- [What you have to do] Below this line are records; transcribe exactly the lines between the one holding "Viewport: 1024px width, 474px height." and the one holding "Image resolution: width=750", inclusive, and omit the pictures.

- [Data for processing]
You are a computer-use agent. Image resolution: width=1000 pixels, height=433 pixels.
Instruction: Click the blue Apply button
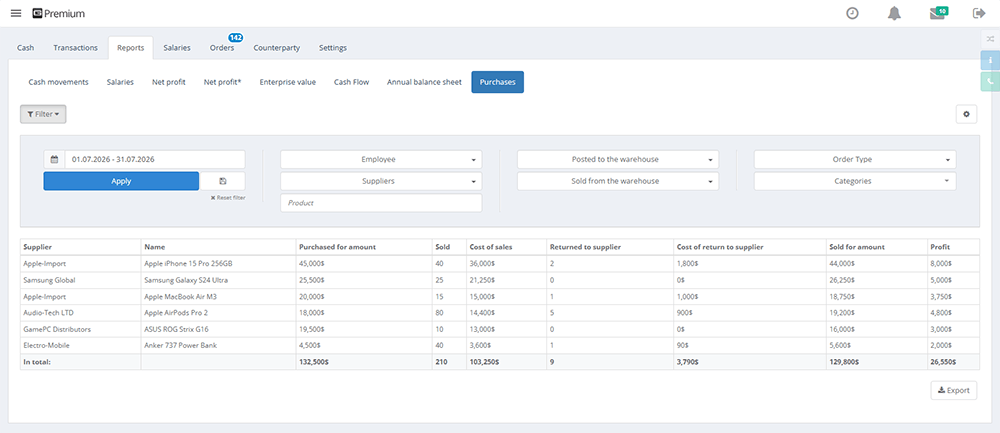coord(121,181)
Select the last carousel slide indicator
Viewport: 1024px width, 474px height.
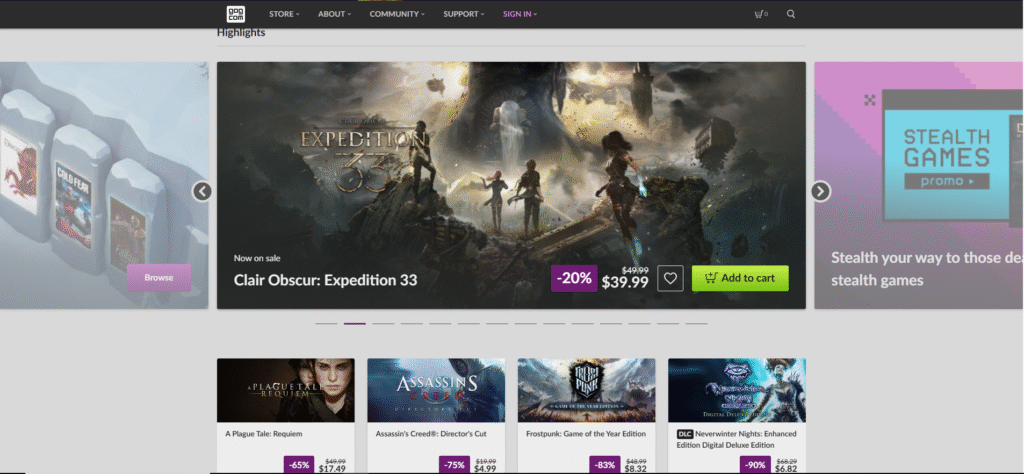(x=696, y=324)
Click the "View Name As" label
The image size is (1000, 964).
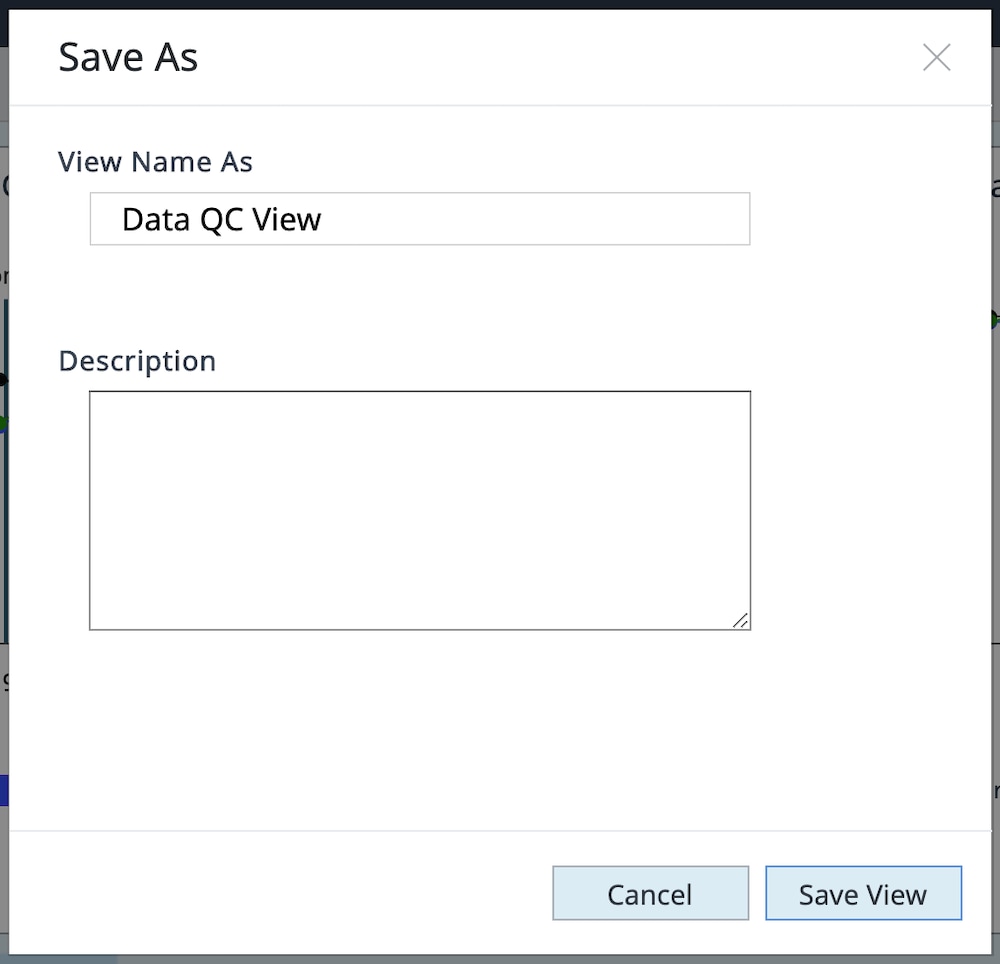point(155,162)
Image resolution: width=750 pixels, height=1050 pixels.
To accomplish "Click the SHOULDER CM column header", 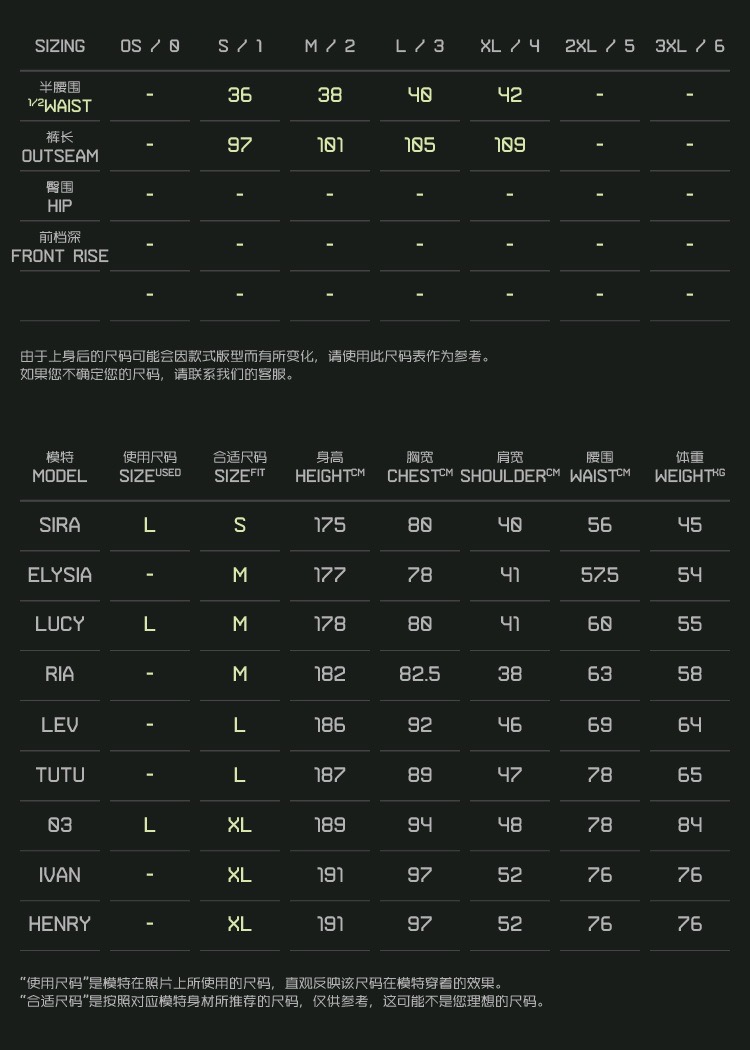I will tap(510, 467).
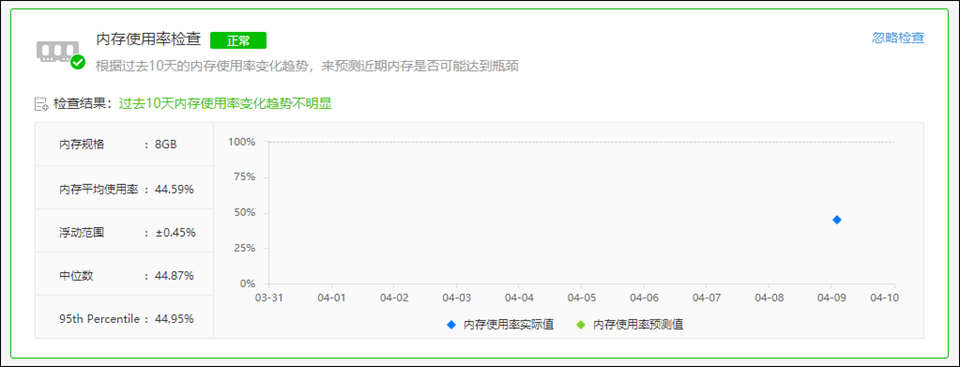Click the green 正常 status badge
Image resolution: width=960 pixels, height=367 pixels.
click(238, 40)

- [Answer below]
Viewport: 1024px width, 474px height.
(x=696, y=324)
Click the "View Name As" label
The image size is (1000, 964).
point(155,162)
Image resolution: width=750 pixels, height=1050 pixels.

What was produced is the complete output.